Llagostera Vives described the slow recuperation process that caused her to be out of action almost five months after Indian Wells.

"I did recovery in Spain with my physio, between three and four hours every day for four months," Llagostera Vives said. "I had so much pain I could only hit with soft balls from the service line for a couple minutes at a time. It was really tough."

Llagostera Vives returned to action in Carlsbad last month, but is still not pain-free.

"I'm not 100% yet," Llagostera Vives said. "Wrist surgery is not easy. It is very difficult to heal. My doctor said that it would take a while, but he said there is no danger from playing.

"It hurts a little bit less each time, so that's a good sign, and it's much less pain than before the surgery. Basically the doctor says I need to play. When I play, it gets stronger. Because it's about gripping the racquet. I need to grip the racquet and play."

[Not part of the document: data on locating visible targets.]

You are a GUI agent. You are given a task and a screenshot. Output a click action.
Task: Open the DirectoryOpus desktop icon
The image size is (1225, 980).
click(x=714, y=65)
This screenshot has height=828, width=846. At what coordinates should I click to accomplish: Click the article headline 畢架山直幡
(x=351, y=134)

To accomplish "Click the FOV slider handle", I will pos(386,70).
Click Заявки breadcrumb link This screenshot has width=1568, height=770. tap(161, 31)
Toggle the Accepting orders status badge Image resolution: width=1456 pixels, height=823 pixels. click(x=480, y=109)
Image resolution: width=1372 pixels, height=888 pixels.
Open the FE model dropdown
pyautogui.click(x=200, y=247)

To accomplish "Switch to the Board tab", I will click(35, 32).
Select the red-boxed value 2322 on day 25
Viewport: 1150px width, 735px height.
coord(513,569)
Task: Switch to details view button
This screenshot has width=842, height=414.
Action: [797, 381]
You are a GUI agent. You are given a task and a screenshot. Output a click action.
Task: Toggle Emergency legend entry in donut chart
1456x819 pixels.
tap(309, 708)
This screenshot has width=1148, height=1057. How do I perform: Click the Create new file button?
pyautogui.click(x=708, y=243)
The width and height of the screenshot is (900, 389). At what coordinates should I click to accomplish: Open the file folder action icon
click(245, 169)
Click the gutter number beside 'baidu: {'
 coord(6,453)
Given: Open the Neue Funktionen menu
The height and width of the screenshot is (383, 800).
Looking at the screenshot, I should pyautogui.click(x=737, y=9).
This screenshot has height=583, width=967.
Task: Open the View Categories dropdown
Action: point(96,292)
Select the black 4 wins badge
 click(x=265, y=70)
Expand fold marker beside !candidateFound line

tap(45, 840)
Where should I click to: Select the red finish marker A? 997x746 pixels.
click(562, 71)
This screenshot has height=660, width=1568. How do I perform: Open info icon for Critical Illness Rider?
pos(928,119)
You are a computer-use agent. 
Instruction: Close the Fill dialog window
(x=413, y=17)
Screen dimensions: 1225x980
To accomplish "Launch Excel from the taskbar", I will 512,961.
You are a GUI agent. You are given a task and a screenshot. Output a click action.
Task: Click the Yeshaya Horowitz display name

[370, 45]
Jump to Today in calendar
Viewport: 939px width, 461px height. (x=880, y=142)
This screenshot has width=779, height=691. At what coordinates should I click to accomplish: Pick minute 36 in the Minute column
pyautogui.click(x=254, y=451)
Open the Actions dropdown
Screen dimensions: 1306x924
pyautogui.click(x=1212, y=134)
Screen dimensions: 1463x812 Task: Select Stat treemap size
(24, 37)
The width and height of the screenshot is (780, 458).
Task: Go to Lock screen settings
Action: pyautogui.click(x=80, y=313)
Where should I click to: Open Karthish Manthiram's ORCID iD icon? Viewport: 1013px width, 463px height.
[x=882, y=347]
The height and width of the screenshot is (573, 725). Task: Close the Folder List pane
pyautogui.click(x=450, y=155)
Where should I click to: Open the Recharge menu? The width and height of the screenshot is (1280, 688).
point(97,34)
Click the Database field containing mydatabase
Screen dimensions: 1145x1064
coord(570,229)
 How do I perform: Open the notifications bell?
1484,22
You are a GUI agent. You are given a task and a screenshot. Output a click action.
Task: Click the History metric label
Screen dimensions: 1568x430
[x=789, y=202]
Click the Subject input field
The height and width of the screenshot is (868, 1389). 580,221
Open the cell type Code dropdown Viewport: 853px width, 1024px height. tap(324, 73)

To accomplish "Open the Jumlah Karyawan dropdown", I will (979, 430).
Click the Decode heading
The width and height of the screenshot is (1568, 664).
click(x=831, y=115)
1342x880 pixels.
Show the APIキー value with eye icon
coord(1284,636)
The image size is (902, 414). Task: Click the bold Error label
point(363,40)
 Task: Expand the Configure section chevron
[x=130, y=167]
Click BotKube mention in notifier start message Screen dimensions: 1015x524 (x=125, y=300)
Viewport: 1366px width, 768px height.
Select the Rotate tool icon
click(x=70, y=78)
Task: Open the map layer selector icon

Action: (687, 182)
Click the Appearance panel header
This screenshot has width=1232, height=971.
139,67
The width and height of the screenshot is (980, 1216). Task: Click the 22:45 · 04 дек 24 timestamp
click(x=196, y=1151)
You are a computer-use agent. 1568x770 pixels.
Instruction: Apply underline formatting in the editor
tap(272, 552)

Llagostera Vives has certainly done that, playing every week since Carlsbad with Liezel Huber, including this week in New Haven where she had the best result of her comeback - a semifinal outing.

"She got in touch with me while I was recovering and asked me if I wanted to join her," Llagostera Vives said of Huber. "I thought it was a great idea. She's one of the best doubles players ever. We're going to play the US Open together."

Llagostera Vives is unsure of her plans after the US Open, but does have one ambition in mind.

"My goal is to be able to play pain-free," Llagostera Vives said.

Llagostera Vives can relate to the injury struggles that caused reigning Wimbledon champion Marion Bartoli to suddenly retire last week.

"I talked to her the next day," Llagostera Vives said. "I said, 'Marion, what's happening?' She said she woke up so happy the next day that she knew she made the right decision. Maybe she thought she couldn't do any better than what she did. She won a Grand Slam. Everyone knows she has been one of the hardest workers on the tour, so many hours, very tough practices. I guess she was exhausted.

"I understood. You have to be able to enjoy playing tennis. It's a job, but you have to enjoy it. Maybe she wasn't enjoying it that much. If you're not enjoying it, you're not able to play. She said there are other things in life, and I agree."